Par : DR MOHAMED MAIZ
         
UNIVERSITAIRE

La conception que l'on souhaite faire prévaloir est que le passé colonial, que les deux pays ont en partage, devrait être un lien de rapprochement et non un mur de séparation et de méfiance.”

On estime outre-Méditerranée, que les antagonismes politico-historiques dans l'approche du passé commun, algéro-français, à travers la question mémorielle, entrave l'instauration d'un climat serein dans les relations bilatérales, et porte préjudice à leur développement.
Le moment serait, donc, venu pour un examen conjoint des points d'achoppement.
La conception que l’on souhaite faire prévaloir est que le passé colonial, que les deux pays ont en partage, devrait être un lien de rapprochement et non un mur de séparation et de méfiance.
Pour pragmatique qu'elle soit, cette profession de foi présupposée pour sa concrétisation des avancées courageuses dans la reconnaissance et l'endossement des responsabilités dans le drame que furent 132 années d'une féroce colonisation.
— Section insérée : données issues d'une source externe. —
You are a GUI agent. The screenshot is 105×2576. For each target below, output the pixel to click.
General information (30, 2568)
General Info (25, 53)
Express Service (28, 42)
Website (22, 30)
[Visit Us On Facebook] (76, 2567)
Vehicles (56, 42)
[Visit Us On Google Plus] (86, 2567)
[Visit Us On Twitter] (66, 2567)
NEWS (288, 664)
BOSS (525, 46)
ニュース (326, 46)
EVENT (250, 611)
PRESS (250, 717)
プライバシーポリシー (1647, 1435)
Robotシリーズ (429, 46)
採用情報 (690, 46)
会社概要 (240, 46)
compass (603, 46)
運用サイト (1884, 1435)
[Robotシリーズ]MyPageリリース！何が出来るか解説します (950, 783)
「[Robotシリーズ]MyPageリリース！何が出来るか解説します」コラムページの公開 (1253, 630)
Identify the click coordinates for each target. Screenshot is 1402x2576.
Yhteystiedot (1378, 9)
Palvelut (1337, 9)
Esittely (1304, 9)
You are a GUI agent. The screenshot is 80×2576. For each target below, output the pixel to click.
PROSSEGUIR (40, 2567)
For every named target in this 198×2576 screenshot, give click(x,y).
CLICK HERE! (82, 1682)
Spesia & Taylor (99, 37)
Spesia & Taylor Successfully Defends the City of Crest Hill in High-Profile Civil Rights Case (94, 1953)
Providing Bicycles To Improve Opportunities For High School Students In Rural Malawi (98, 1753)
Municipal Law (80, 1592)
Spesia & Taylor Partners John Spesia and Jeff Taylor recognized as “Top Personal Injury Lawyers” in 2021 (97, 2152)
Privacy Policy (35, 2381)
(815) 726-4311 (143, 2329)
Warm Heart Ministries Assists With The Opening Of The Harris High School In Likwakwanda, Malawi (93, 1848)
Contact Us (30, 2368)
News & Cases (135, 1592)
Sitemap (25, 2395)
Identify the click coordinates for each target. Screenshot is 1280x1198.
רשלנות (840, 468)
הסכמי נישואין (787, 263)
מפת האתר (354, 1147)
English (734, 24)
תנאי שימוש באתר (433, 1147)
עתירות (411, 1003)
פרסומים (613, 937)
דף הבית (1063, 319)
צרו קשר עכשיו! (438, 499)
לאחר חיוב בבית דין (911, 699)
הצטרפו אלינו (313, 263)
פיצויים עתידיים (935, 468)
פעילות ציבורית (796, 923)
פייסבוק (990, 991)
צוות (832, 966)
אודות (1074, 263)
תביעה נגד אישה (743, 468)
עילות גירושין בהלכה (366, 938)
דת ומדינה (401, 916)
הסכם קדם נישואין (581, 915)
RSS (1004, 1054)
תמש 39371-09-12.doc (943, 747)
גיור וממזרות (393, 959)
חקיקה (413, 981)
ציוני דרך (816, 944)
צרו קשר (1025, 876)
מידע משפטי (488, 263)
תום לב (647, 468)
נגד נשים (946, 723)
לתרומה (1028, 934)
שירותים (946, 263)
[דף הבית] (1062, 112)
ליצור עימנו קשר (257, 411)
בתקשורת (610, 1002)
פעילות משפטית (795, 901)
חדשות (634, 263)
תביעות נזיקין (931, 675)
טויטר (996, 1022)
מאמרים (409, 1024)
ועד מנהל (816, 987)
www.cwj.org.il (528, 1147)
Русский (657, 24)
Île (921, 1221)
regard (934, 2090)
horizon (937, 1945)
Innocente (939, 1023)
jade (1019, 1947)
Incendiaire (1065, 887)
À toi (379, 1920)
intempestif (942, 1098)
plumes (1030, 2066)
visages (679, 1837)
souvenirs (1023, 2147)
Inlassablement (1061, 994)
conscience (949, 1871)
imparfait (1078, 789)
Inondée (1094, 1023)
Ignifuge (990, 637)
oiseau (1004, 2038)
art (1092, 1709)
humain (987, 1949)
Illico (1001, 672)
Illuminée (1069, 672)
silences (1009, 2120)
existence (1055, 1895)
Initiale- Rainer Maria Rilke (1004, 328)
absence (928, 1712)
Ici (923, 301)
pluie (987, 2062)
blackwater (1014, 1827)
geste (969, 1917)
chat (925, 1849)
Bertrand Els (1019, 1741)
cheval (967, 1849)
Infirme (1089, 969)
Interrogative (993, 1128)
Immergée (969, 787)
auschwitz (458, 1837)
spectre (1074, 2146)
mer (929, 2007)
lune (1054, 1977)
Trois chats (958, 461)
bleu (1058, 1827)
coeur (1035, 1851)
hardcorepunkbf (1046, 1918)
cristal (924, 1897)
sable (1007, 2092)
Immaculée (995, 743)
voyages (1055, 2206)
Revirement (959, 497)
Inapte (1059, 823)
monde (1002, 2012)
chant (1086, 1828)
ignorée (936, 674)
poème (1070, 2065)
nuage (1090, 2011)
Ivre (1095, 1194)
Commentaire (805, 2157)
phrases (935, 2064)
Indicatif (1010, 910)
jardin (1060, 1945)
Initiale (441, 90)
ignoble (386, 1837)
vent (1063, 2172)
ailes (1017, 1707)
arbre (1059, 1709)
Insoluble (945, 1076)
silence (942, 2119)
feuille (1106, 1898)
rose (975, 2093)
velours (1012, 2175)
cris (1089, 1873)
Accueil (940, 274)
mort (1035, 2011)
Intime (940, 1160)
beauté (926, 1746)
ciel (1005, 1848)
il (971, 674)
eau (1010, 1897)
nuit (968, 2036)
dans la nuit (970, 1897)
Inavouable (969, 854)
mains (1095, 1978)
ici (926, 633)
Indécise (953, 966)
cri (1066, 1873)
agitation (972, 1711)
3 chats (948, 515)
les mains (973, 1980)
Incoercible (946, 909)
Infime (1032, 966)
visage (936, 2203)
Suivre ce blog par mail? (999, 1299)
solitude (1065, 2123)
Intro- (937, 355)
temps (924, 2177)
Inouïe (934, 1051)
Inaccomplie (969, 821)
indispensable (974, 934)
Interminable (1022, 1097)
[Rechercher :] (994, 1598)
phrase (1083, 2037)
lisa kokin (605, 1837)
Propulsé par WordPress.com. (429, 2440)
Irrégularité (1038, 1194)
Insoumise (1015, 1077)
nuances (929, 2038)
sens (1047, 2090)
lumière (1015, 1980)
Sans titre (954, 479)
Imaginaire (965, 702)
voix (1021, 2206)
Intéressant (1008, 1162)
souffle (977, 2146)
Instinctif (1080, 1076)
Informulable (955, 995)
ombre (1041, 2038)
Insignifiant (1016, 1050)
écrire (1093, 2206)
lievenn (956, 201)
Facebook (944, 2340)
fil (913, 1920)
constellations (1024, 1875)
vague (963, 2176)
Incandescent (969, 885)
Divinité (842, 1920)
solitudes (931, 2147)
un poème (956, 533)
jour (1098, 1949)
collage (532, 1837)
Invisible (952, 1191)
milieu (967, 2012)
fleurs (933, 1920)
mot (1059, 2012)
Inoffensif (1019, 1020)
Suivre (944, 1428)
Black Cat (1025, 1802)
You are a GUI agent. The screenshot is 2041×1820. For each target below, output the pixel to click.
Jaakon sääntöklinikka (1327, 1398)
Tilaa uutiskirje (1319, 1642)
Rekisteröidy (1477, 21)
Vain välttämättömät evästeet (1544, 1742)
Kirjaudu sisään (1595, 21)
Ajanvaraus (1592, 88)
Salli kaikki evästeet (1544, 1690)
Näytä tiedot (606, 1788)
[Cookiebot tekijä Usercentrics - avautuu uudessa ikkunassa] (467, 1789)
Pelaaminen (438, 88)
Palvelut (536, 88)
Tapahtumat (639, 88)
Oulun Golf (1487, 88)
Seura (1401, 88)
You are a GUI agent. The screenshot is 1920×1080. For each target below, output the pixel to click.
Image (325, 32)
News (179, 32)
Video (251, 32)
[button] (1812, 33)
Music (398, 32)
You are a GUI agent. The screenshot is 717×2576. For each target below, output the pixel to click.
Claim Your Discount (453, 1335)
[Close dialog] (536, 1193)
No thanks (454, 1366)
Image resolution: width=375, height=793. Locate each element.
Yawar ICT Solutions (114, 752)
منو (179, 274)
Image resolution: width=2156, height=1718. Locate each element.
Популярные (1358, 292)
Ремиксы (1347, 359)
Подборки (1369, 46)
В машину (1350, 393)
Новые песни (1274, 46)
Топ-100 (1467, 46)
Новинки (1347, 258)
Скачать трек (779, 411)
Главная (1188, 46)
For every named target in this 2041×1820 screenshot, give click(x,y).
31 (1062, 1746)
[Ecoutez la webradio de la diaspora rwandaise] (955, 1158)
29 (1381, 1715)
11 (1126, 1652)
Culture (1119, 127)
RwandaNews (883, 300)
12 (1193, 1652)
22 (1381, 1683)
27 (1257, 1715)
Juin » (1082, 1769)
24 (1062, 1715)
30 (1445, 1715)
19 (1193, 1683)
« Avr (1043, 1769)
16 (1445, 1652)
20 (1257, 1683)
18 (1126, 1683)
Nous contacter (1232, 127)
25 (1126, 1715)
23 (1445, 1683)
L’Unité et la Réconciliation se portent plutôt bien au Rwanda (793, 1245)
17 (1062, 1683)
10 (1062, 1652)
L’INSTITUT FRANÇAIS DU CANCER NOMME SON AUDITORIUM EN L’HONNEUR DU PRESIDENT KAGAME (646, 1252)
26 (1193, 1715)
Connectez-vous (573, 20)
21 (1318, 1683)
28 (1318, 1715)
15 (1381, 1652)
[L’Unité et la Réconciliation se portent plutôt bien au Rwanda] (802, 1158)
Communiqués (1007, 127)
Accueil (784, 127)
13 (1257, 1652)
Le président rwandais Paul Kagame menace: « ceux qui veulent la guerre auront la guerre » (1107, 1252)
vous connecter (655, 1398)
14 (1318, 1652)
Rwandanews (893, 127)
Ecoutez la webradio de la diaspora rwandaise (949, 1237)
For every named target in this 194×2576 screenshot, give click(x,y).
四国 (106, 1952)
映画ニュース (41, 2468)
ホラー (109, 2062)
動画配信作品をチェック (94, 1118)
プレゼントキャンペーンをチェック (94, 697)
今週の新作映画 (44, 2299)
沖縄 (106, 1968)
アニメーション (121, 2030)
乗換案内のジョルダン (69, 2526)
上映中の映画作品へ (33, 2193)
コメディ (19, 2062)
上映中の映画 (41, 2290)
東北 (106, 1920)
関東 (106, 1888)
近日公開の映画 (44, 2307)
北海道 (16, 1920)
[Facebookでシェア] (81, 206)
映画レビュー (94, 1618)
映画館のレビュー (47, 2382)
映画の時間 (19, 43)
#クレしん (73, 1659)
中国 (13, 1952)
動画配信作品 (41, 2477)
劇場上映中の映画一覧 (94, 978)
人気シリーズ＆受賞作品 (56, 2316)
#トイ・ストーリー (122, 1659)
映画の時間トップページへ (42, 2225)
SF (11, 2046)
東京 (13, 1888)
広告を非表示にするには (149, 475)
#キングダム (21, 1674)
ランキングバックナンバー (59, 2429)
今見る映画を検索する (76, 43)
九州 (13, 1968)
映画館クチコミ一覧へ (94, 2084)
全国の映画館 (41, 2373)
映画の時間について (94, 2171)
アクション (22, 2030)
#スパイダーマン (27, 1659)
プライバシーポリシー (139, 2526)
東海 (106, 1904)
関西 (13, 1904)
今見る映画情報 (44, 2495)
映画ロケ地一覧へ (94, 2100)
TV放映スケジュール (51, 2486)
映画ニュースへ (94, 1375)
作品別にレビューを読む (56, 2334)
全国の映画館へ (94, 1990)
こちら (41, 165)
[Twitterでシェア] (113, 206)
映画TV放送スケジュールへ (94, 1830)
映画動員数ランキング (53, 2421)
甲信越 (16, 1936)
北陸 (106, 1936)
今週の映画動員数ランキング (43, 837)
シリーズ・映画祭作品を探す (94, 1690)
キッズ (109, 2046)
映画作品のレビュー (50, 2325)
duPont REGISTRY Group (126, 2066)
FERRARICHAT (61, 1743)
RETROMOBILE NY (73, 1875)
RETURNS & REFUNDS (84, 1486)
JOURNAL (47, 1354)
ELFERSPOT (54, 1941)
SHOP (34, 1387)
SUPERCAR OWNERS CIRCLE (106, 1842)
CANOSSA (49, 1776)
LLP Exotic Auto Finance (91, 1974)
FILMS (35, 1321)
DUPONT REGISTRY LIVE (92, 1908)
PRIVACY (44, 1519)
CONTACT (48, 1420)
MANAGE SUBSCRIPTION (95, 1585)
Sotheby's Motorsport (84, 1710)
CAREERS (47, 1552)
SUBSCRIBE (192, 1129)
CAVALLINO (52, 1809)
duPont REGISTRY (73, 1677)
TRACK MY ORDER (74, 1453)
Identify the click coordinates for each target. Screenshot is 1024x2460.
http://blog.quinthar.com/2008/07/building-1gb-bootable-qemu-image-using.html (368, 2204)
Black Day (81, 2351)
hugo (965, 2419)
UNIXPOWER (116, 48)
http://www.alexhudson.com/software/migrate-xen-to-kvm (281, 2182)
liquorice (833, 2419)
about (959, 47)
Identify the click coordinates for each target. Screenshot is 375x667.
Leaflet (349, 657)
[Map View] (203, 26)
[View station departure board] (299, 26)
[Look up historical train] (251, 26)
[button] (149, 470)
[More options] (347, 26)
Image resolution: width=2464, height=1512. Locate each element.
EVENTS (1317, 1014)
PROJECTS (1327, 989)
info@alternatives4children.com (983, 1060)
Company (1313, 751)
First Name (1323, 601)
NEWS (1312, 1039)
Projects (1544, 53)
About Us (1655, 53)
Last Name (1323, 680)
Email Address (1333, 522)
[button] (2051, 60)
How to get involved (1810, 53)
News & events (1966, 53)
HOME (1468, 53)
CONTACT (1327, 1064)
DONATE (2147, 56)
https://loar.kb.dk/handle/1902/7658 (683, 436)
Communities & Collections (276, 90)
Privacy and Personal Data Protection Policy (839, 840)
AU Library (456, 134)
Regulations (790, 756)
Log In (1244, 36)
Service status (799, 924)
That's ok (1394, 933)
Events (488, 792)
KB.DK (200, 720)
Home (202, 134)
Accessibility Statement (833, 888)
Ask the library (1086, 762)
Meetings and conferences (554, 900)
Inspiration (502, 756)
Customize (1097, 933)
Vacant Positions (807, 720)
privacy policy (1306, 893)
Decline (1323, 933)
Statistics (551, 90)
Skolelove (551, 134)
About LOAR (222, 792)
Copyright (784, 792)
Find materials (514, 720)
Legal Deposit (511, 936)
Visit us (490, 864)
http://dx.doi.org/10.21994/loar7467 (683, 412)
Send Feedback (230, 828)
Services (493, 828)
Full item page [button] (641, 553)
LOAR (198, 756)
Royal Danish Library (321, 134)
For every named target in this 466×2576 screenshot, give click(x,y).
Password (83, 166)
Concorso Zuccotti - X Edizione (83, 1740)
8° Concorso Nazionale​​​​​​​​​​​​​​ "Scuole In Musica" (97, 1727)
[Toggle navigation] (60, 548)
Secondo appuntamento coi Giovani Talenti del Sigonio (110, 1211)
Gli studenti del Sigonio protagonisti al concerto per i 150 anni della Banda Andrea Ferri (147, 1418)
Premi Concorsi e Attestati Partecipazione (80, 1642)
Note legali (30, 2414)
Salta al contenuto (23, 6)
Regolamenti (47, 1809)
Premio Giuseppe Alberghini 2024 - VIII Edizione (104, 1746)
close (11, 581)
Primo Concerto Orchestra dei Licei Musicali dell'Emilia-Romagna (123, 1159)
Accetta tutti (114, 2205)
Le rapport remis au président Macron ne pouvait, en raison de la complexité du sujet, échapper à la fatale diversité des appréciations souvent virulentes qu'il a suscitées. Partial, en deçà de l'objectivité historique éclectique, méritoire, les adjectifs n'ont pas manqué pour qualifier le contenu du document.
Il est un fait que l'apport que l'on peut lui reconnaître est qu'il rompt avec le mutisme officiel, les tabous sociopolitiques, l'enfouissement, et la négation de cette question au niveau de l’Hexagone.
Toutefois, le choix d'une terminologie feutrée, le recours à des euphémismes étudiés, et surtout le refus de nommer le crime de la colonisation par son nom sont révélateurs d'une tiédeur qui malmène la vérité historique.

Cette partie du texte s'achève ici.